**Data provided:**

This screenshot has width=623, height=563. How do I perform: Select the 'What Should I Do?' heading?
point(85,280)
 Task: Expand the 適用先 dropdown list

--

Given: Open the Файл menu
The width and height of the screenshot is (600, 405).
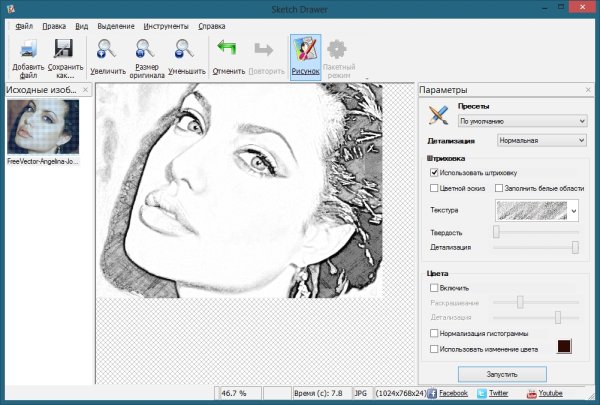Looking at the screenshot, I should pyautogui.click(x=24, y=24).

**Assignment:** Write down exactly the span of lines above from the one containing "This screenshot has" to the one containing "Task: Expand the 適用先 dropdown list", both ends included.

**Written response:**
This screenshot has width=623, height=563. How do I perform: Select the 'What Should I Do?' heading?
point(85,280)
 Task: Expand the 適用先 dropdown list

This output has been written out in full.